Davide, Jr., C.J. Bellosillo, Melo, Puno, Vitug, Kapunan, Mendoza, Panganiban, Quisumbing, Buena, Ynares-Santiago, De Leon, Jr., and Carpio, JJ., concur.



[1] RTC Records, Vol. I, p. 1.

[2] Ibid., p. 41.

[3] Transcript of Stenographic Notes (TSN), January 19, 1995, pp. 7-39; TSN dated January 31, 1995, pp. 15-20; TSN dated February 7, 1995, pp. 3-14; TSN dated March 7, 1995, pp. 3-31.

[4] TSN, March 14, 1995, pp. 3-21.

[5] Exhibit "G," Autopsy Report No. N-94-1712, Records of RTC, Vol. 11, p. 1169.

[6] TSN, July 27, 1995, pp. 15-39.

[7] TSN, August 24, 1995, pp. 10-39.

[8] TSN, October 19, 1995, pp. 4-33.

[9] TSN, November 7, 1995, pp. 3-7.

[10] Rollo, p. 29.

[11] TSN, January 19, 1995, pp.18-23.

[12] TSN, February 7, 1995, pp. 36-47.

[13] Rollo, p. 27.

[14] People v. Acuno, 313 SCRA 667 (1999); People v. Napiot, 311 SCRA 772 (1999).
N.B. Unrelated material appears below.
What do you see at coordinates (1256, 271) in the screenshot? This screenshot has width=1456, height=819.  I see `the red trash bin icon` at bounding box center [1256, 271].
[15] TSN, October 19, 1995, p. 21.

[16] Brief for The Appellee, p. 9; Rollo, p. 102.

[17] Brief for the Accused-Appellant, pp. 63-70.

[18] People v. Sy Bing Yok, 309 SCRA 28 (1999).

[19] People v. Salimbago, 314 SCRA 282 (1999).

[20] People v. Bermudez, 309 SCRA 124 (1999).

[21] RTC Decision, p. 6; Rollo, p. 26.

[22] People v. Payot, 308 SCRA 43 (1999).

[23] People v. Andaya, 306 SCRA 202 (1999); People v. Cristobal, 306 SCRA 358 (1999); People v. Limon, 306 SCRA 367 (1999).

[24] People v. Manggasin, 306 SCRA 228 (1999).

[25] People v. Realin, 301 SCRA 495 (1999).

[26] People v. Villanueva, 302 SCRA 380 (1999).

[27] 307 SCRA 591 (1999).

[28] People v. Bermas, 309 SCRA 741 (1999); People v. Macuha, 310 SCRA 14 (1999).

[29] People v. Platilla, 304 SCRA 339 (1999).

[30] People v. Rebamontan, 305 SCRA 609 (1999).

[31] See People v. Barellano,  319 SCRA 567 (1999); People v. Reduca, 301 SCRA 516 (1999).

[32] TSN, July 27, 1995, pp. 51-53.

[33] People v. Cayago, 312 SCRA 623 (1999).

[34] People v. Cortez, 348 SCRA 663 (2000); People v. Panado, 348 SCRA 679 (2000).

[35] G.R. No. 137842, August 23, 2001, cited in People v. Dionisio, G.R. No. 137676, September 27, 2001; People v. Makilang, G.R. No. 139329, October 23, 2001.